The repair shipyard is constructed 
East of the dry dock, architect Van Gendt designed the repair shipyard. It consisted of workshops with a total size of 57 m by 20 m, and a separate management building 30 steps away from these. The workshops would contain a big and small steam hammer, cutting- and drilling machines, and planers, all steam driven. There would also be copper foundry, as well as all other necessities for modern ship repair. In fact, this repair shipyard would be a reincarnation of Bosch Reitz Shipyard from Den Helder. ADM bought all the inventory of that shipyard, and by laying out the new shipyard according to the same plan, all machines could be re-used without changing the line shafts and belts. Actually placing the machines would be done after the dry dock was ready.

Operation

First years (1879-1884) 
On 6 May 1879 ADM was in regular business with the docking of the steamer Stad Haarlem. On 20 May 1879 it held its first general shareholders meeting at the offices of the SMN. In the first year ADM serviced 38 ships in the dry dock for 115 days. It bought a so-called () for small repairs, and was able to pay 2.5% dividend. In 1880 Koninginnedok was a bit more busy, and the Vijzeldok also had some business. Dividend over 1880 was 7.925%. SMN then offered 100 of her shares at 110% on 10 May 1881, which were sold. ADM also asked the municipality to buy 7.2 ares more land. In 1881 the dry dock was occupied about 90% of the year, and dividend was 7.99%. That year the dry dock also served 29 inland steam vessels. Over 1882 dividend was 9%.

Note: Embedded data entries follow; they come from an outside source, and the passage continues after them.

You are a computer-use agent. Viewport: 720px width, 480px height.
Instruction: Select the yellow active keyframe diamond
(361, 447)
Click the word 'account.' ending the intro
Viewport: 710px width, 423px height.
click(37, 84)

Without competition (1884-1897) 

1883 and 1884 were good years for ADM, with the dry dock in use for 355 and 347 days. On 17 October 1884 ADM then bought NMSD, the dry dock company of Von Lindern. In November 1884 ADM asked the municipality of Amsterdam to buy grounds south of Koninginnedok in order to place a second dry dock. ADM raised 300,000 guilders in bonds to pay for Von Lindern. The dry dock of Von Lindern was then renamed Koningsdok.

ADM paid a dividend of 9% over 1884. The next years saw ADM paying 6-7 % dividend a year, climbing to 9% in the early 1890s. In 1894 and 1895 it was 11%. In 1897 the dividend over 1896 was slightly less at 9%. Meanwhile the small competitor Reederij der Drijvende Droogdokken demolished its Amsterdam Wooden Drydock II in the Westerdok in 1890, and went downhill till it sold its remaining dry docks in 1902.

High profits and bigger dry docks (1897-1914) 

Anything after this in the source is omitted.